Dunque, finisce la quasi ventennale era di Alan Greenspan, l’accorto pilota della finanza americana, che è stato riconfermato per ben cinque mandati alla guida della Banca Centrale Usa da presidenti repubblicani e democratici. Cosa sarà l’era di Bernanke è difficile da definire nei particolari, ma ieri le sue parole, dopo la presentazione ufficiale da parte di Bush, nel corso della conferenza stampa, hanno dato indicazioni abbastanza chiare sul suo carattere e le sue intenzioni. Prima di tutto, con molta grazia, Bernanke ha fatto capire che sarà un leader autonomo: «In collaborazione con i miei colleghi alla Federal Reserve - ha detto - farò del mio meglio per proteggere la prosperità e la stabilità dell’economia americana». Molti hanno notato che Bernanke si è guardato dall’aggiungere «in collaborazione con il presidente». Ed è stata considerata un’importante omissione, perché Bernanke è un repubblicano ed è stato negli ultimi mesi alla guida dei consiglieri economici della Casa Bianca: questi due elementi presi insieme potevano far credere a una scelta troppo ”schierata”, e una simile impressione avrebbe potuto avere disastrose conseguenze sui mercati. Ma Bernanke ha sottilmente fatto capire che se ascolterà dei consigli saranno quelli degli altri governatori del Fed, non quelli della Casa Bianca. Per di più, il suo stesso passato ha agito da rassicurazione: vari suoi colleghi ieri hanno ricordato come negli anni da studente a Harvard e al Massachusetts Institute of Technology , e più tardi da professore a Stanford e a Princeton, e infine nei tre anni in cui è stato uno dei governatori della Fed, Bernanke si «è innalzato al di sopra dell’ideologia del suo partito».

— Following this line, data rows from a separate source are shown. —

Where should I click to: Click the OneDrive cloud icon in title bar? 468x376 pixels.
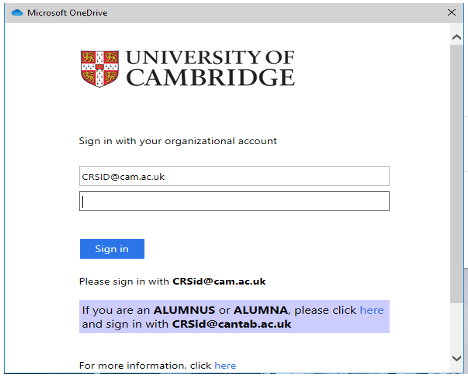tap(17, 13)
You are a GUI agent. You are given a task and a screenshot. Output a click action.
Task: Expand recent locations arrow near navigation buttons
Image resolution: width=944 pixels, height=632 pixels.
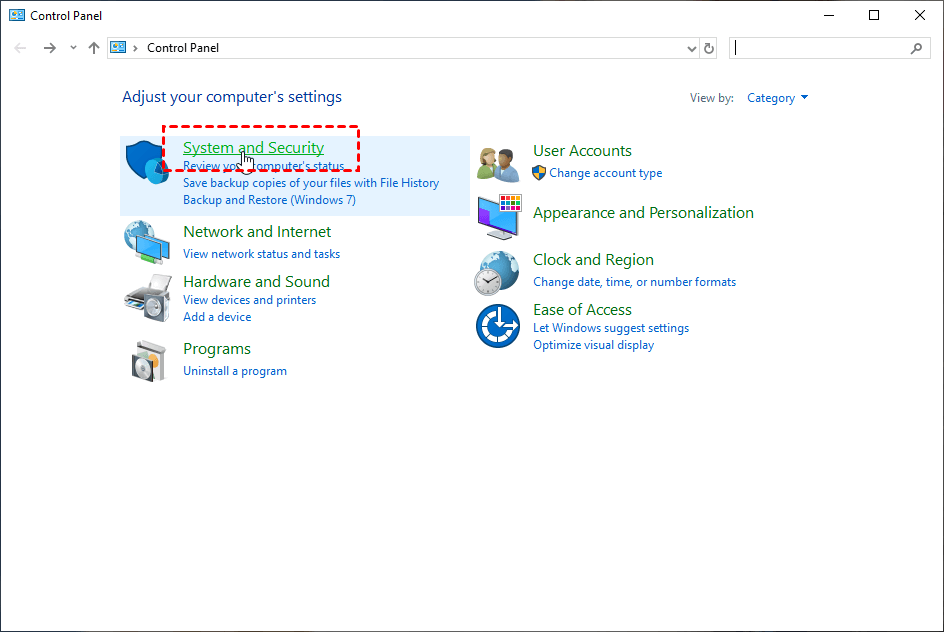(73, 48)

Anche George Bush, che pure negli ultimi tempi ha compiuto delle scelte che odorano di clientelarismo al punto che il suo stesso partito lo ha criticato, ha ieri cercato di contribuire a questa immagine di autonomia, sottolineando la necessità che la Federal Reserve rimanga un «corpo indipendente» perché essa è vista nel mondo come «il simbolo dell’integrità e dell’affidabilità» del sistema economico americano.

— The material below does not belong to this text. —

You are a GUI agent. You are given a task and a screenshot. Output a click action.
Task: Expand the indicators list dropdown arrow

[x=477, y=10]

Ma oltre all’indipendenza politica, Bernanke ha voluto far capire che sotto il suo scettro ci sarà «continuità», senza però escludere «evoluzioni» nella politica monetaria. Dunque: un cenno di rispetto a Greenspan, ma anche di autonomia. Le parole di Bush, l’impegno e il curriculum di Bernanke, e l’ovvia soddisfazione dell’uscente Greenspan, (che non ha parlato proprio per rispetto dell’indipendenza del suo successore) hanno avuto l’effetto di dare ai mercati un’immediata carica positiva Il Dow Jones è balzato ottimisticanente in avanti di 120 punti, e il Nasdaq di 20.